I'm attempting to write a script to connect to a DLNA audio renderer.
There are a few articles on the web giving information on how to do this using UDP
and curl
, however in my particular scenario I'm having some difficulties.
The first step is to send a UDP
multicast announcement over the network to discover DLNA devices on the network.
The message sent to discover devices is:
M-SEARCH * HTTP/1.1
HOST: 239.255.255.250:1900
MX: 5
Man: "ssdp:discover"
ST: urn:schemas-upnp-org:device:MediaRenderer:1
All lines in this message sent over UDP
should have crlf
line endings and the last line should have an extra crlf
according to this article
That all seems fine. And if the message above is in a file devicediscovery.txt
supposedly it's possible to use netcat
to send out this message:
cat devicediscovery.txt | nc -u -4 239.255.255.250 1900
239.255.255.250:1900
is the multicast address and port over which DLNA
devices communicate.
This all seems fine too, however, as is pointed out in the linked article netcat
ignores the response from the dlna media renderer because there is a mismatch in IP addresses the message is sent out over the dlna multicast address, though the response comes from the router. The article suggests using tcpdump
to capture the response, however I'm on Windows and using Bash on Windows WSL
so tcpdump is not available and such a technique would possibly be complicated when developing a script to automate the dlna connection.
Would it be possible to use two seperate instances of netcat
? One instance sending the message over the dlna multicast address and the other listening for the response from the router?
I have tried to get this working, however I'm unsure which port netcat
should be listening on to hear the incomming response. Is there a standard port that netcat
should listen on?
I've tried commands such as: nc -luv 192.168.0.1
, however I get an error Servname not supported for ai_socktype
. I've tried to remedy this by playing around with /etc/services
but had no luck.
What command can I use and how must I configure the system to listen for the response from the search for dlna devices? I'd like to parse the response in a script so that the dlna connection can be automated.
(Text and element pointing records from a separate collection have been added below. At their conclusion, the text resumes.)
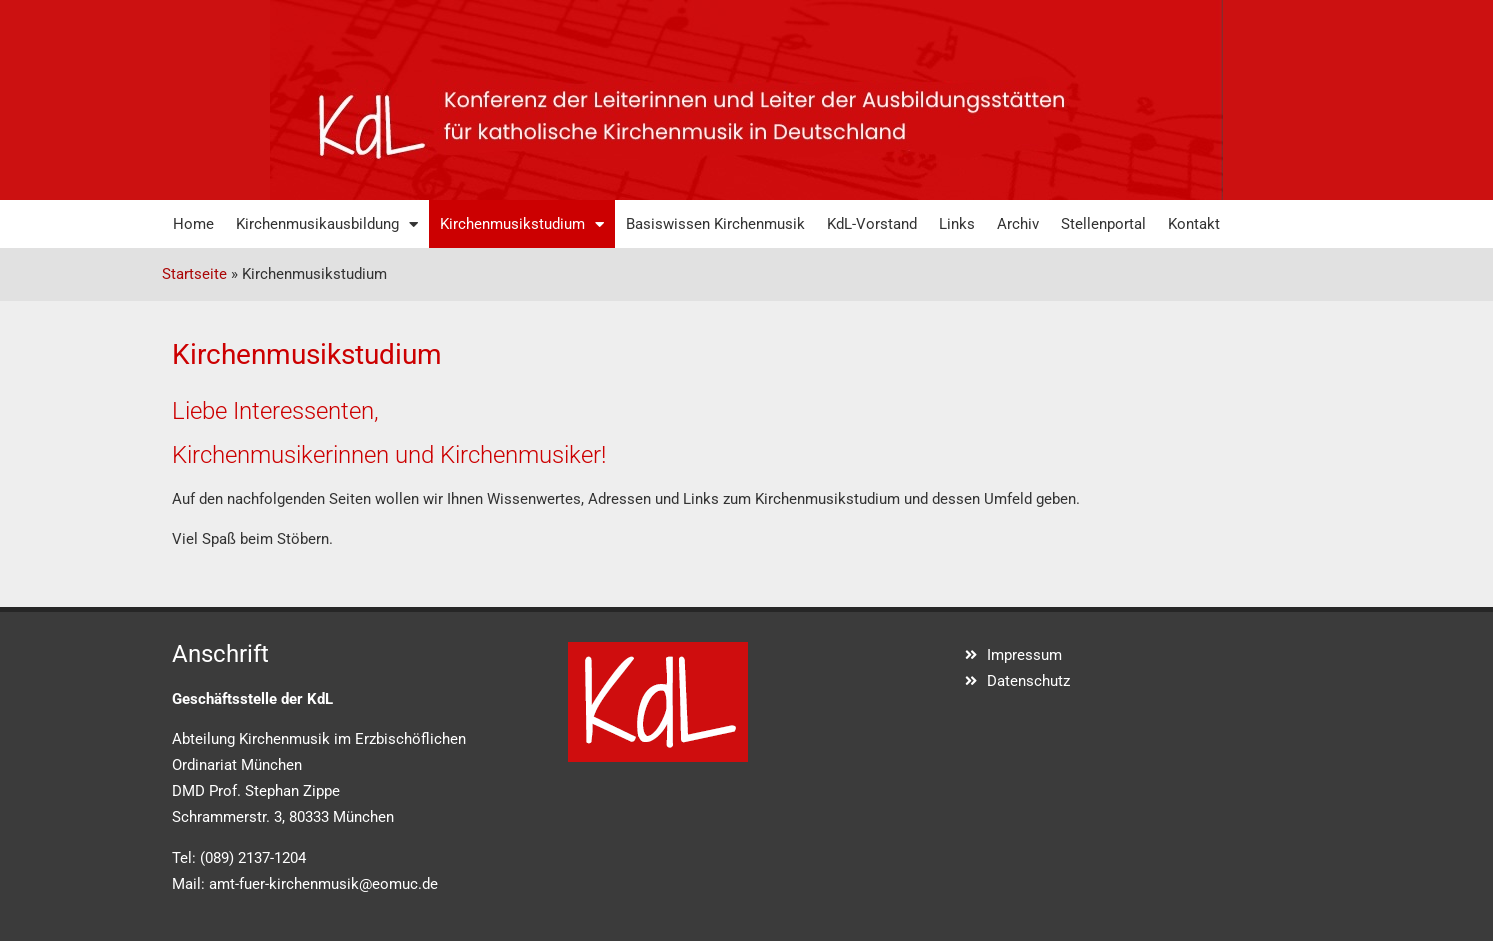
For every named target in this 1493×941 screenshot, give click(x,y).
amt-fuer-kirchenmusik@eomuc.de (323, 884)
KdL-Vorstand (872, 224)
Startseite (194, 274)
Although you mention issues with DLNA it looks that you are really asking for how to best troubleshoot this.
Network cards don't allow access to incoming traffic unless set in promiscuous mode. Netcat won't be able to do what you need because of this. But, you can use Wireshark to read the traffic on the interface. TCPdump and Wireshark have close ties and almost interchangeable.
I would recommend to use it to troubleshoot further. Ppost the capture (not just a picture) and show where it failed.